Other conservatives have followed suit. At The Blaze, Erica Ritz collected a sample of humorous (in an outlandish way) tweets, such as this: “In the beginning, God created the heavens and the Earth. And President Obama was there to say it was good. #obamainhistory.” Fox News suggested the “Did you knows” were an attempt “to tout an Obama administration policy or practice in the process.”
But even if the “Did you knows” were a sub-par strategy, the backlash has been exaggerated and misleading. The language and tone used in critiques creates the erroneous impression that Obama is a revisionist having a heyday photo-shopping himself into the annals of history. As White House officials have noted, the biographies themselves have not been revised. In response to the White House’s explanation, Ritz asked, “How can you add something, without altering the original?” She didn’t ask a dumb question (it was rhetorical), but she didn’t exactly ask a smart one either.
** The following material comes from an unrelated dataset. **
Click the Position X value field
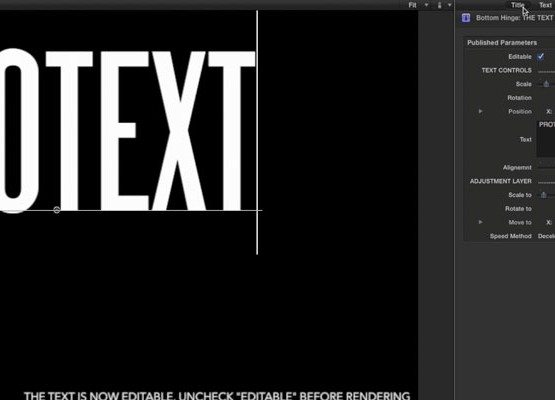This screenshot has width=555, height=400. click(550, 112)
Critics of the modifications to biographies create the impression that the White House website biographies are definitive biographies. Granted, the biographies should be no means include false information about American presidents. But we should remember that these biographies are but snip-its of presidencies. They are by no means complete or thorough. If someone genuinely wants to learn about the presidency of, say, Reagan or Coolidge, that person would do well to read Lou Cannon on Reagan or Robert Sobel on Coolidge.
What seems to be missing from much of the criticism over the modifications is a proper grasp of history. It’s improper to treat something like the history of a president’s time in office as though its impact stopped when a succeeding president was sworn in. It’s well to remember that history is a continuum, and everyone lives and acts in the wake of history. We can disagree about the connections made on the President biography pages, but we we would be mistaken to think that Obama is ahistorical and is leading America in a past-less present.
Christians should reject and distance themselves from this criticism. There is a long-standing biblical tradition in which leaders and kings of the Israelites valued their history and tried to grasp how their role was in continuing the work begun by their forefathers. If Obama were to start portraying himself in messianic terms as the long-awaited President-Savior of America, there would be a problem. Such is thankfully not the case, though. Even if done in an inappropriate setting, Obama is only estimating his place among his presidential predecessors—never a bad idea.